Getting acquired by FemTec supplied Birchbox an opportunity to develop with recent funding.
“I believe that after the pandemic 12 months, which was simply plenty of adjustments and uncertainty, we positively had been excited by the truth that FemTec wasn’t only a massive imaginative and prescient, but it surely was going to be a very well-financed imaginative and prescient,” Birchbox founder Katia Beauchamp advised Retail Dive on the time.
Regardless of being purchased by a well being firm, Beauchamp stated Birchbox was “not making an attempt to go away magnificence in any respect.” Because of the acquisition, Beauchamp turned a strategic adviser however is now not listed as such. It’s unclear when she left that position. As of August 2022, Beauchamp had grow to be the CEO of Victoria Beckham Magnificence, in accordance with her LinkedIn profile.
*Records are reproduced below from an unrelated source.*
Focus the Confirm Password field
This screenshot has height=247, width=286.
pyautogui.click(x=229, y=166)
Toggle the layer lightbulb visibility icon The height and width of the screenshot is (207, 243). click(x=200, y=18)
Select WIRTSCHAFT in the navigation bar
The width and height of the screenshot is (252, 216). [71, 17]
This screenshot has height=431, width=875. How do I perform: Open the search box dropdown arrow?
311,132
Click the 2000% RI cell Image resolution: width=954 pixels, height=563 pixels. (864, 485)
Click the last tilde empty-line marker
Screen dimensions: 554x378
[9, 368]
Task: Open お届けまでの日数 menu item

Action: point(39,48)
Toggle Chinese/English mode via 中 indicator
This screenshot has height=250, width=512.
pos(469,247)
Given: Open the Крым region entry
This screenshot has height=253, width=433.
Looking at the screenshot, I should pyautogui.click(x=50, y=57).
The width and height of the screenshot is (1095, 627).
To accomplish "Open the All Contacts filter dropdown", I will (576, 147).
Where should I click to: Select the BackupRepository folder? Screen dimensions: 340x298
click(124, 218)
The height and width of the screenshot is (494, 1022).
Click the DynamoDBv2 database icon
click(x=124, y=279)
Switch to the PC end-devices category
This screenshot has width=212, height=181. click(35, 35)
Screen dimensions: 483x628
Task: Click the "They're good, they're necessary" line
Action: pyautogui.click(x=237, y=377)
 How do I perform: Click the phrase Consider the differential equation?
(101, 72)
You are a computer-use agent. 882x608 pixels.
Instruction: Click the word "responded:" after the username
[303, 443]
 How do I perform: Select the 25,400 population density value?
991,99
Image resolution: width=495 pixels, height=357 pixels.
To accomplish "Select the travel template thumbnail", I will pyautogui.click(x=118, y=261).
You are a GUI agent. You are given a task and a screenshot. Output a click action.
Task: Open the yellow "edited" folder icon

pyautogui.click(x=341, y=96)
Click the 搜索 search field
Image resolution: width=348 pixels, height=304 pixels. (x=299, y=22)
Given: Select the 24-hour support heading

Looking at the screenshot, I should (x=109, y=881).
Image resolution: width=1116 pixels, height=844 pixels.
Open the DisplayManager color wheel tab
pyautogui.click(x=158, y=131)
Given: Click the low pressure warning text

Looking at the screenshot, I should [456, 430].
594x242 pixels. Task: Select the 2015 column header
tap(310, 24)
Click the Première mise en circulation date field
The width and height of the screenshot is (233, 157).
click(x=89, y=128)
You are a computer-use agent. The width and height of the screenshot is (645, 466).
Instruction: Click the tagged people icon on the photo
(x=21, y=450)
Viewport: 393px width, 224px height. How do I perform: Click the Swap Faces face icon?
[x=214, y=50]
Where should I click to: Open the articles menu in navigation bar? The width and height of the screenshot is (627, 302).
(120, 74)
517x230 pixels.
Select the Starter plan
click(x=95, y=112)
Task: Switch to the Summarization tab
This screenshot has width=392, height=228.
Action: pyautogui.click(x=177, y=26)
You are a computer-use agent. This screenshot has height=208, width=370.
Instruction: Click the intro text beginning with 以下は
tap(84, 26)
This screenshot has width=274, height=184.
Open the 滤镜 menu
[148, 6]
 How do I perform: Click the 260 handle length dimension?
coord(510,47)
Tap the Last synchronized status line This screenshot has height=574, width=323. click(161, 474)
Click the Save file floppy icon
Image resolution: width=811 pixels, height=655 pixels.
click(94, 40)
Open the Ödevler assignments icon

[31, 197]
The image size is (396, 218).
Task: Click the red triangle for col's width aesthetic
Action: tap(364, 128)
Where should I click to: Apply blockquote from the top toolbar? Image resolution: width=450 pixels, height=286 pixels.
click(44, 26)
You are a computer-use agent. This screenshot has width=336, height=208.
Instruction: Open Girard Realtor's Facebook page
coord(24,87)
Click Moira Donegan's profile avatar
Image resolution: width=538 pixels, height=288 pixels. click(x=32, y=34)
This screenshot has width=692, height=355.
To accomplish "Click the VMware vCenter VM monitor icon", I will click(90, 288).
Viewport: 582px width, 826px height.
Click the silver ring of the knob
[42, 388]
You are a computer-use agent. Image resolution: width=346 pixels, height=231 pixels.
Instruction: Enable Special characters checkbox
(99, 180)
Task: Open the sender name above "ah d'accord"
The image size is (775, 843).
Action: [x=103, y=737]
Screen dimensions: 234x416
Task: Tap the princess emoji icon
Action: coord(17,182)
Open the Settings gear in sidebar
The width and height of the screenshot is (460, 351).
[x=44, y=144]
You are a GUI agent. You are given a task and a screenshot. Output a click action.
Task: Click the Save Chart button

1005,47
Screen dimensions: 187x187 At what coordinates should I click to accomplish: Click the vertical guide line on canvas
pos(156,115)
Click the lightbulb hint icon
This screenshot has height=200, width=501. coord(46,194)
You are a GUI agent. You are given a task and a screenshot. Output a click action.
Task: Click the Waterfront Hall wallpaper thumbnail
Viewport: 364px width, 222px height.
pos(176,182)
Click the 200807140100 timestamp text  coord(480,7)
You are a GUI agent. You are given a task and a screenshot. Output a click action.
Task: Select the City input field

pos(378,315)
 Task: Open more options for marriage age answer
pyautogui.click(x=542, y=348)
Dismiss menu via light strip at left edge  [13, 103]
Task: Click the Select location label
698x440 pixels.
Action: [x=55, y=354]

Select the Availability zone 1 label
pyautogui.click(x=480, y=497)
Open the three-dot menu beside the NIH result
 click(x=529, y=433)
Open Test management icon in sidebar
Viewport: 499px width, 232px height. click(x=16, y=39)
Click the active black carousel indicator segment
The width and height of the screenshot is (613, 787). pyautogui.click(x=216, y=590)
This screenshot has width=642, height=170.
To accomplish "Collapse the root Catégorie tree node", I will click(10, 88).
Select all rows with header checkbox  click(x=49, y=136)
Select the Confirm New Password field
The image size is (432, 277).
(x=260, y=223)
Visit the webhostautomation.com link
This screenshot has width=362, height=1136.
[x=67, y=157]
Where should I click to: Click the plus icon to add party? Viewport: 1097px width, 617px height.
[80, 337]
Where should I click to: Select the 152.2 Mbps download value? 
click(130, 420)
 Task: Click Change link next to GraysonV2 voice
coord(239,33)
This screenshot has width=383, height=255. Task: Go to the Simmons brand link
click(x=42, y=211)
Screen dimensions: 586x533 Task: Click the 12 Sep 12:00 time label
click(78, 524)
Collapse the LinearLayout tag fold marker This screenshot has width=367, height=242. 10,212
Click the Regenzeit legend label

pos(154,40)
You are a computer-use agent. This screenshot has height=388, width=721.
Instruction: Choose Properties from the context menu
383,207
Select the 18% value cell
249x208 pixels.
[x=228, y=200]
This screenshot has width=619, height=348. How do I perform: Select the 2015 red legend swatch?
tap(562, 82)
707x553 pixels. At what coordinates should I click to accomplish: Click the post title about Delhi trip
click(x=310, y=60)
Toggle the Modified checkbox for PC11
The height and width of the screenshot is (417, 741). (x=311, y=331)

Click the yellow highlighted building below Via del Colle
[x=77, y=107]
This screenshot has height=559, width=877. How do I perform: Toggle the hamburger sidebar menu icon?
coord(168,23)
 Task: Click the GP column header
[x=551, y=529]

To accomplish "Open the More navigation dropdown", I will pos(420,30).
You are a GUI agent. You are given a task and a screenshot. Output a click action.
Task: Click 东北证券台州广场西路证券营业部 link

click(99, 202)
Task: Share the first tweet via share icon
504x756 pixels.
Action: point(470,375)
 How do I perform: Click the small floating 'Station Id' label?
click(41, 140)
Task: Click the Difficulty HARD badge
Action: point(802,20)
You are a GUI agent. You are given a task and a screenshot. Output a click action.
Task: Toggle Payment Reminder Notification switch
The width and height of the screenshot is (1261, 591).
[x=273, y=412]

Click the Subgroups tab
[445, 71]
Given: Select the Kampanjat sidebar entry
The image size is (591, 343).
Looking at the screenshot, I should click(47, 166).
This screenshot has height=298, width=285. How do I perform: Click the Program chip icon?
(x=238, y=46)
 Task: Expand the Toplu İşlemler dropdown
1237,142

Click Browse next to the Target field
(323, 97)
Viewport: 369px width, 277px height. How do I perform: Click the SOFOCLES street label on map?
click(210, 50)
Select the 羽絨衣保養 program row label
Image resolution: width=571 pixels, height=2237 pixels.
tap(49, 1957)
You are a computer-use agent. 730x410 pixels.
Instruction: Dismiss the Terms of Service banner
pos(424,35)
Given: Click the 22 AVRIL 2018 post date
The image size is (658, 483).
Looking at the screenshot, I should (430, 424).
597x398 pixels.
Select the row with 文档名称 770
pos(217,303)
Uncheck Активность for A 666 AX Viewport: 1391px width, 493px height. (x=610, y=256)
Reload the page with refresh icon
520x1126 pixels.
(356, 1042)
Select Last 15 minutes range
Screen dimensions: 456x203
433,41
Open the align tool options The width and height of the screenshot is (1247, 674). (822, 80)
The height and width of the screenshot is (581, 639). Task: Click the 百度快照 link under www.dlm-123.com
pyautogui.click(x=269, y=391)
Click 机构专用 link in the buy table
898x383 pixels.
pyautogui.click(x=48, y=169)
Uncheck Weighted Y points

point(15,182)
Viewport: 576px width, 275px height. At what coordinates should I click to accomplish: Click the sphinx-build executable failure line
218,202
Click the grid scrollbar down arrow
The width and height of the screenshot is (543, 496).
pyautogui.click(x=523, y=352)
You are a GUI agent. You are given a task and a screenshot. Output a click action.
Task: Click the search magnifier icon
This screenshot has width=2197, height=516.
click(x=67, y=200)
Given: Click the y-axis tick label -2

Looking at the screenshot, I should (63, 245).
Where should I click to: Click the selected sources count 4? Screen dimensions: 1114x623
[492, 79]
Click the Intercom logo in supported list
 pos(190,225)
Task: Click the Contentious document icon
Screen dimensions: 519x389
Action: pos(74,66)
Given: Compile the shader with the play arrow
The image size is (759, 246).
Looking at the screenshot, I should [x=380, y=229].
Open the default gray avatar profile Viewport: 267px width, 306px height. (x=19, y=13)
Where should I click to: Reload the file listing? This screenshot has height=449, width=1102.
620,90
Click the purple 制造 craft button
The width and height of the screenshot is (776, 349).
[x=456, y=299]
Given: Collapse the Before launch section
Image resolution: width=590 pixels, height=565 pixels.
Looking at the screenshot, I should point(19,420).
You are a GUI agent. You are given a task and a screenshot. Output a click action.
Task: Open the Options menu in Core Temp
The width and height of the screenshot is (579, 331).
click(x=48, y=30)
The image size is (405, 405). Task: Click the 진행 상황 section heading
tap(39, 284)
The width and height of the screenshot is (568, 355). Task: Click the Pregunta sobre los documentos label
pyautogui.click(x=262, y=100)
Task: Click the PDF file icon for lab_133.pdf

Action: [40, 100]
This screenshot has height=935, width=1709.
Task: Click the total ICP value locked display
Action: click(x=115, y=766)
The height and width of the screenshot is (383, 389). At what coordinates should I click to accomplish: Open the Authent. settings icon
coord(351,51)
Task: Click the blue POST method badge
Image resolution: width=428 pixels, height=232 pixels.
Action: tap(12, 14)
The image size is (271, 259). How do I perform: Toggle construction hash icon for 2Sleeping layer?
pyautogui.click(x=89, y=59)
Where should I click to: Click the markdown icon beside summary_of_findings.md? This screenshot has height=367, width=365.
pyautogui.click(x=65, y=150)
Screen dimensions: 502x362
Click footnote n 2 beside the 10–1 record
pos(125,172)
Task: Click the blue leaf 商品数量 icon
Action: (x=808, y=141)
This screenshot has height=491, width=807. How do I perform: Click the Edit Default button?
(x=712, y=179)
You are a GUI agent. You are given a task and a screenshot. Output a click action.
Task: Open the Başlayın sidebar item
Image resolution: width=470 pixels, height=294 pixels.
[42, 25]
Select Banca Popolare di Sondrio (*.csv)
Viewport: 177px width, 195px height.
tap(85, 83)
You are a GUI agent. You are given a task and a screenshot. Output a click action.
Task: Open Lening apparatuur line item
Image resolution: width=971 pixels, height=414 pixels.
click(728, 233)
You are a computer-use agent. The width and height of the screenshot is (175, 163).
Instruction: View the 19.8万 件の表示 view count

Because the acquisition, although, Birchbox’s issues have grown. Within the firm’s most up-to-date Instagram put up dated Nov. 7, the corporate advised its greater than 520,000 followers that it was dealing with unprecedented setbacks and was looking for a viable resolution. Across the similar time, FemTec Well being was reportedly contemplating chapter, in accordance with a report from Ladies’s Put on Day by day. In a letter to collectors cited by the publication, FemTec supplied collectors the choice to obtain FemTec shares as an alternative of fee.

Screenshot: Birchbox/Instagram
Feedback from the previous a number of months on its Instagram put up as of March 2 indicated prospects had been nonetheless ready to obtain containers already paid for and hadn’t been in a position to make use of factors accrued towards purchases.
A majority of the practically 300 Higher Enterprise Bureau complaints in regards to the firm have been filed over the previous 12 months.
“I’ve a credit score of $153 with this firm for subscription containers traded for credit score. I’ve been making an attempt to buy merchandise from them and frequently get a message they’re experiencing difficulties to attempt once more later,” one buyer wrote in a criticism on Jan. 30.
The identical buyer up to date their criticism final week to say the web site gave the impression to be disabled.
The founding of FemTec
Mother or father firm FemTec Well being launched in October 2021 with over $38 million raised, in accordance with an organization press launch. Buyers included Longmont Capital, Ithaca LifeSciences, Unilever Ventures, Shiseido and extra.
The well being group has acquired a number of different corporations along with Birchbox, together with Mira Magnificence, Ava Ladies and Liquid Grids. FemTec Well being additionally launched a DTC field service for well being merchandise in February 2022 referred to as Superior Girl, which nonetheless has an operational web site however hasn’t posted on Instagram since September.
FemTec Well being founder, government chairman and CEO Kimon Angelides has additionally based a number of different corporations.
Angelides based Livongo, which was acquired by Teladoc in 2020 for $18.5 billion. Teladoc recorded a $6.6 billion impairment cost for Q1 in April of final 12 months ensuing from the tough merger.
Angelides — who holds a Ph.D. in accordance with the FemTec web site — additionally based Vivante Well being and Diabetes America.